The payoff for dealers: 25 percent of all receipts - including interest tied to credit sales - and clear-cut ownership in real estate if they own the building.

“When they retire, they sell the business and they sell the building, and it’s their return and their retirement,” Marks said.

Playing off strengths: As one of the nation’s 100 largest furniture companies, according to Furniture Today, Badcock focuses on controlling costs via its buying and distribution systems. Dealers focus on knowing the market to increase sales.

“We see that as a real positive,” Marks said.

“Our dealers go to church with their customers. They go to school with their customers. They sponsor Little League teams.”

Accepting some lack of control: In exchange for increased sales, Marks understands he can’t dictate every part of dealer store operations.

For example, he expects that as many as two dozen older dealerships may not agree with or invest in the conversion to Badcock and More stores.

“The biggest headache is that you have to sell and not tell. You’ve got folks who are independent business people. They get to make decisions,” he said.

“You don’t want to say here’s what you’re going to do and here’s how to do it. You don’t want to do that with company people, either, but it is easier to say here’s the new policy and we’re all going to follow it.”

Proving a point: Dealers will invest only if they see a commitment from the corporate side, Marks said.
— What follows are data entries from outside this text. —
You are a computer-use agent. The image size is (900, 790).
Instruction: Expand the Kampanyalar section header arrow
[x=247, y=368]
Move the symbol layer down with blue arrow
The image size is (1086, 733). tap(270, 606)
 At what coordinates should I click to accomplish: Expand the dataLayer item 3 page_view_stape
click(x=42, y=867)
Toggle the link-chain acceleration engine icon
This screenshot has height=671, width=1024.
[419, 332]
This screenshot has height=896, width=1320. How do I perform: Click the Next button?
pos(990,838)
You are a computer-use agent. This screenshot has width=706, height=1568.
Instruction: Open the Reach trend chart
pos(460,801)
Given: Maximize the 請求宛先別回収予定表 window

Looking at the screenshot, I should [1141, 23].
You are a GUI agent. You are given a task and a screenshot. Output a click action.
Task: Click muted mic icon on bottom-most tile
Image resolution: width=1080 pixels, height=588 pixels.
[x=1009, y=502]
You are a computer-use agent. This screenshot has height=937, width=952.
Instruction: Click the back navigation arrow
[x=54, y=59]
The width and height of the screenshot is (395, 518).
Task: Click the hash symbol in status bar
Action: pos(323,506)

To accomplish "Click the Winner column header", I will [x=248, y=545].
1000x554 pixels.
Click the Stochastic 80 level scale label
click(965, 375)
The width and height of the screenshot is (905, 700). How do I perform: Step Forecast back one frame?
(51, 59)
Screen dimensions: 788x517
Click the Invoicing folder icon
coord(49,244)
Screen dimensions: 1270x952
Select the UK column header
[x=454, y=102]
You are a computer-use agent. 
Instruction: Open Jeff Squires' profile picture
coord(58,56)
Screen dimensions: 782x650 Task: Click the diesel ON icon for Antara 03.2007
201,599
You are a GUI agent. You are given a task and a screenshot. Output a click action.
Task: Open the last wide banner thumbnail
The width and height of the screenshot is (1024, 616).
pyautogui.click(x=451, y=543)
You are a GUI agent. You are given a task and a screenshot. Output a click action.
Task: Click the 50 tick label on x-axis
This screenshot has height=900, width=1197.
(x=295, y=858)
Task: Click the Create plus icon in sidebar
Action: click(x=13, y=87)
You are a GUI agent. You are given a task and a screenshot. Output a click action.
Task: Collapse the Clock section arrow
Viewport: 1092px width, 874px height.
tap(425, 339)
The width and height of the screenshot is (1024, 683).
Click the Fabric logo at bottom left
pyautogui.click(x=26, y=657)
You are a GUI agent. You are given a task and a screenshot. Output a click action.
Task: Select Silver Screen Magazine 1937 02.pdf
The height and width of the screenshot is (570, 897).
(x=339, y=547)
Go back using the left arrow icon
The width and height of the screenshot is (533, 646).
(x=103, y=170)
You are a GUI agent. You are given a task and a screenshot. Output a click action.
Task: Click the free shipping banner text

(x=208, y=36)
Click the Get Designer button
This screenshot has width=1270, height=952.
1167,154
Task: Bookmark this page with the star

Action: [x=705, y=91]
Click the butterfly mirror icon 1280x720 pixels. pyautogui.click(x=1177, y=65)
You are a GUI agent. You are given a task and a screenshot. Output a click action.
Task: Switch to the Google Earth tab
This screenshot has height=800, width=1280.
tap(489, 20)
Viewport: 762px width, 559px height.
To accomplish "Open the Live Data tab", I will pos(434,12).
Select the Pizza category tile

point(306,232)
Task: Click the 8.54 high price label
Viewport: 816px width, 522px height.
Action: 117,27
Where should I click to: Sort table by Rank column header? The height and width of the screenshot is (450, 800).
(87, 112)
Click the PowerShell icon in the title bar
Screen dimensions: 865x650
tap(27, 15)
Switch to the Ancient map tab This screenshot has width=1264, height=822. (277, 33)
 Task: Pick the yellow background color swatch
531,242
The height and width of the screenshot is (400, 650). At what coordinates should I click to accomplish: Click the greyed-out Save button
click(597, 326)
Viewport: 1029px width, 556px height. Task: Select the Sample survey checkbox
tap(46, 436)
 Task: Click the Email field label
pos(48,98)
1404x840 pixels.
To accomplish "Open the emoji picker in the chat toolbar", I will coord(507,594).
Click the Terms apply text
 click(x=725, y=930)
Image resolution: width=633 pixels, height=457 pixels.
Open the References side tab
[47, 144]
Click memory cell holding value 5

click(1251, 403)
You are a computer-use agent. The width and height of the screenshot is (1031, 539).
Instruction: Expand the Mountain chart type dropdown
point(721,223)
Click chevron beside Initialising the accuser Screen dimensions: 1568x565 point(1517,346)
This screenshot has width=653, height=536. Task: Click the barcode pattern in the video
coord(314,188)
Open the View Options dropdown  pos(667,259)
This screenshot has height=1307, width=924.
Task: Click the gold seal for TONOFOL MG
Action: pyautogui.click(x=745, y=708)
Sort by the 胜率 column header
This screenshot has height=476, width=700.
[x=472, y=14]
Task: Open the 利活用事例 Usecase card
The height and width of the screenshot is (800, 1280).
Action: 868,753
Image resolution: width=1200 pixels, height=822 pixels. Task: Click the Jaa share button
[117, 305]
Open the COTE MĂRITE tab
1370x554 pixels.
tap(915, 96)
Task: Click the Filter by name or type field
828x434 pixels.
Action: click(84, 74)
It’s important that there be some company-run stores and that those revenue figures are shared with dealers to show accountability, he said.

“If we have 40 stores and we do something wrong and make a mistake, we’re going to feel the pain much more than any dealer,” he said.

“So we probably won’t make those mistakes as often. I think it’s probably healthy for the dealers for us to have some company stores.”

One of the company’s newest dealers said the dealership model provides more training and business financial planning than a franchise operation. Bessie Whiteside, who owns a Clayton, Ga., dealership with her husband, John, said they felt adrift when they previously ran a furniture franchise.

Badcock’s model offered them advance business planning and provides ongoing training. She also likes that the company splits marketing costs 50-50.

“They don’t just throw you out there. The training is phenomenal,” she said.

Tribune photo by JIM REED

Don Marks, Badcock’s chief executive and president, says “it’s probably healthy for the dealers” that the company shows its commitment by running some of the stores and thus will “feel the pain” of corporate mistakes.

Tribune photo by GREG FIGHT; Tribune illustration by DAVID WILLIAMS

Independent owners of more than 270 Badcock stores sell merchandise for the Mulberry company and get to keep 25 percent of all receipts. Some of the older stores opted not to invest in the conversion to the new name.